Israeli literary giant A.B. Yehoshua died at the age of 85 on Tuesday.
An Israeli novelist, essayist and playwright, Avraham Gabriel (“Boolie”) Yehoshua was one of the most prominent authors of his generation. Revered in Israel and respected on the international stage, he was once dubbed the “Israeli Faulkner” – by the New York Times in reference to the 20th century American Nobel Prize-winning man of letters William Faulkner.
Yehoshua was part of a famous “literary trio” in Israeli public discourse, together with fellow authors Amos Oz (who passed away in 2019) and David Grossman.
The author received Israel’s top cultural award, the Israel Prize, in 1995, along with dozens of other awards, including the Bialik Prize and the Jewish National Book Award, and his work was translated into 28 languages.
Eulogizing Yehoshua, President Isaac Herzog called him “one of Israel’s greatest authors in all generations, who gifted us his unforgettable works, which will continue to accompany us for generations.”
We’ll let the writer’s words speak for themselves.
Quotes from A.B. Yehoshua
- We should forget more.
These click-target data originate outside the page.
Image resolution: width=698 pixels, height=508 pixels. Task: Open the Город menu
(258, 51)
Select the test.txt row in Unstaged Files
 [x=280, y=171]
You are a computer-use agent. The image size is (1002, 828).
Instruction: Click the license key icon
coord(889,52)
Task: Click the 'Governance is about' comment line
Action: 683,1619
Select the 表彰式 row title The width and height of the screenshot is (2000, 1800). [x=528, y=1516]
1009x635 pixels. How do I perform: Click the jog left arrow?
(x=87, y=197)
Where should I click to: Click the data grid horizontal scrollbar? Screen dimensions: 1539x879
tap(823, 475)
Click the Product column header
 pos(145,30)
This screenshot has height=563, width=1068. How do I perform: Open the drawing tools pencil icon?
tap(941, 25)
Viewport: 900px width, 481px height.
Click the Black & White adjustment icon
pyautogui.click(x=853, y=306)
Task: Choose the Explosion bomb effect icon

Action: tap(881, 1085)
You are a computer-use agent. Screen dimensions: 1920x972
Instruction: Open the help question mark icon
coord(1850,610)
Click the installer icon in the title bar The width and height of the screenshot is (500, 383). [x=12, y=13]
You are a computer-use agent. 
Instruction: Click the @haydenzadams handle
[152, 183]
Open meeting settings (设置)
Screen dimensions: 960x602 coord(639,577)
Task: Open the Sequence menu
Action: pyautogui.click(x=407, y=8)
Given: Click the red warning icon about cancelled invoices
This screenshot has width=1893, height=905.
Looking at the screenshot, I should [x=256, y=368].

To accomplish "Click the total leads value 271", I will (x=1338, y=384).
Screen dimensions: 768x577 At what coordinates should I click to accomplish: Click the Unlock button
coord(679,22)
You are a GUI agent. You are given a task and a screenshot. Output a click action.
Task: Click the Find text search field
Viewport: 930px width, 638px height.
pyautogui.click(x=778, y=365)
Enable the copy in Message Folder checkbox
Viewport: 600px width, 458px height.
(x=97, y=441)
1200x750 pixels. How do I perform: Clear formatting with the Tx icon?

We should forget so we make room for new things in our mind.
- The most difficult and complicated part of the writing process is the beginning.
- And this is one of the major questions of our lives: how we keep boundaries, what permission we have to cross boundaries, and how we do so.
- Let us not overlook: The Palestinians in Gaza are our changeless neighbors, and we are theirs.
- I am a serious reader, and I read slowly. I deeply respect literature and expect to gain insight from a book and to identify emotionally with its characters. I therefore avoid reading suspense novels or science fiction. Family life and society are so rich and filled with surprises that I have no need of murders solved by clever detectives to better understand the drama of life all around me.
- I will never write my CV without mentioning, ‘born in Jerusalem in 1936, fifth generation in Jerusalem.’ It’s very important for me.
- We always knew how to honor fallen soldiers. They were killed for our sake, they went out on our mission. But how are we to mourn a random man killed in a terrorist attack while sitting in a café? How do you mourn a housewife who got on a bus and never returned? They weren’t our agents, they didn’t die in our place. Indeed, we could have been killed exactly like them. (Speaking about the Second Intifada)
- This is literature’s obligation, to provide, through the plot and the framework, an integration of things that in life appear random or completely chaotic – things are connected… they’re not random. Even things that appear strange at first glance.
- I’m a very energetic and restless person. But when I sit at my writing table to write my fiction, I have great patience.
- In a time of crisis, there is rational tendency to turn to the writer.